# Just a little something to brighten people's days



## GorbyJobRabbits (Mar 16, 2011)

Helloo:






hey





hey





Look how cute I am =)





what's in here?





What's in here?





What's in here?





What's up there?





what's this?





time for a bath!





all pretty


----------



## BaileysMom (Mar 16, 2011)

Oh my how adorable, I just want to massage the base of their ears for them, I bet they would love it also.


----------



## amdfarm (Mar 16, 2011)

They are soooooo cuuuuttteee!!!!! They just look like they'd be cuddly, darnit!!!! I love the broken one, of course... as if you didn't know that! HA


----------



## nochoramet (Mar 16, 2011)

Oh my goodness how cute! I want an elop so bad now, after hearing how playful they are! They are adorable


----------



## buns2luv (Mar 16, 2011)

Adorable!!


----------



## mistyjr (Mar 16, 2011)

awwe, they are cute


----------



## Jashaira (Mar 16, 2011)

Very cute buns there. Love Elop faces you just want to kiss there little noses.


----------



## Jynxie (Mar 16, 2011)

Those are SO cute.

I d'awwwwed all over the place.
I love their giant ears.


----------



## TinysMom (Mar 16, 2011)

Elops rock!


----------



## wabbitmom12 (Mar 16, 2011)

WHAT TINYSMOM SAID!


----------



## Sweetie (Mar 17, 2011)

ADORABLE!


----------



## Kipcha (Mar 17, 2011)

Adding them to my bunny napping list. Check!

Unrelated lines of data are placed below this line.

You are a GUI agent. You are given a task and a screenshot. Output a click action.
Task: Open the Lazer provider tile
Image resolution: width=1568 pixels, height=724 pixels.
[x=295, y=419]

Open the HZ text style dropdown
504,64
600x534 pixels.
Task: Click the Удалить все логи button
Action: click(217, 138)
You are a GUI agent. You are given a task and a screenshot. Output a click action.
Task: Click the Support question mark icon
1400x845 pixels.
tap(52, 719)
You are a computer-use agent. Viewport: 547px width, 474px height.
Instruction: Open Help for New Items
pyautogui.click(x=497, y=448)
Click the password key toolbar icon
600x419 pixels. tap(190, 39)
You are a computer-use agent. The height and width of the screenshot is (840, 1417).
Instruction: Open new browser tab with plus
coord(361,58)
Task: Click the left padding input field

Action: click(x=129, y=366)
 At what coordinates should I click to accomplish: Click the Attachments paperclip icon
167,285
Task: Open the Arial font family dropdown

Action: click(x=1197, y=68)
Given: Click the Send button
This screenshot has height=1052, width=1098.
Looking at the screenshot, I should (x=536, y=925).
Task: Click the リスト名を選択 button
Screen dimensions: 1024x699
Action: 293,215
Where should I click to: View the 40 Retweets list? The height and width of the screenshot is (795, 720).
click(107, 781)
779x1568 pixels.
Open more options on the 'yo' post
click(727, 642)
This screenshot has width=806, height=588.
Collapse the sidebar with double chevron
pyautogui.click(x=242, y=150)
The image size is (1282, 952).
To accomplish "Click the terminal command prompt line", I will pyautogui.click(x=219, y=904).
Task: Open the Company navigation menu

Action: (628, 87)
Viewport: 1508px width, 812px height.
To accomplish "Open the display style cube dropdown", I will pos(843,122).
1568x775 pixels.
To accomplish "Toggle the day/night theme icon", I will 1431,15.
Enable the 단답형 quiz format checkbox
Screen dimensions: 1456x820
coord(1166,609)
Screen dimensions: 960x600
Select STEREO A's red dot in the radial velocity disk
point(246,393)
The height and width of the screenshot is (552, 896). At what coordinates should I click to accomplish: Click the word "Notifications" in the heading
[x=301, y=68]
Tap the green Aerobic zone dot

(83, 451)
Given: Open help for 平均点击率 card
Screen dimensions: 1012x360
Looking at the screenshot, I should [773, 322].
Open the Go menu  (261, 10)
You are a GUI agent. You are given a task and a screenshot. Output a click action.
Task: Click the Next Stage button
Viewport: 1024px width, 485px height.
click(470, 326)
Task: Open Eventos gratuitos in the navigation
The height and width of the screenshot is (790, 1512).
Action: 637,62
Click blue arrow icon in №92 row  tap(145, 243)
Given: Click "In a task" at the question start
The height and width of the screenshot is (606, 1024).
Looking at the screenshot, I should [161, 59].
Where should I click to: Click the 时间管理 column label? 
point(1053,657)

Sooooo adorable~~ If I wasn't in over my head with bunnies already, it would be tempting to look into an e-lop, but alas, I can only handle so many~~


----------



## Nela (Mar 17, 2011)

Lol too cute!


----------



## CiaraPatricia (Mar 17, 2011)

They're so adorable  I'd love some of them some day, they're just so so cute!


----------



## lyndor (Mar 17, 2011)

Awwwwww the one with the cat is amusing!


----------



## Nancy McClelland (Mar 17, 2011)

veeeeeeeery cuuuuuuuuuuuute! What is it with rabbits and shoes?


----------



## Bluesmaven (Mar 17, 2011)

so precious!!!!!!!!!!!!!!


----------



## GorbyJobRabbits (Mar 17, 2011)

*Nancy McClelland wrote: *


> veeeeeeeery cuuuuuuuuuuuute! What is it with rabbits and shoes?



it's like allll young animals have a fascination with shoes for some reason. These two had to check EVERYTHING out. Im' 100% positive there is no where in this house they haven't searched.


----------



## youngcrazycatwoman (Mar 19, 2011)

The photo with the cat is absolutely adorable.


----------



## PickleJuice (Mar 22, 2011)

ELops are my favorite! Love Love Love these pics!!!


----------



## jujub793 (Mar 22, 2011)

super cute!!!:inlove:


----------



## pet_lover48 (Mar 22, 2011)

Wow, they are so cute, especially that first pic! 

I'd love to have eventually have an Elop myself.


----------



## rtvarnell (Mar 23, 2011)

I sit and wait for my new elop. Just few more days till she is ready to leave her mama.


----------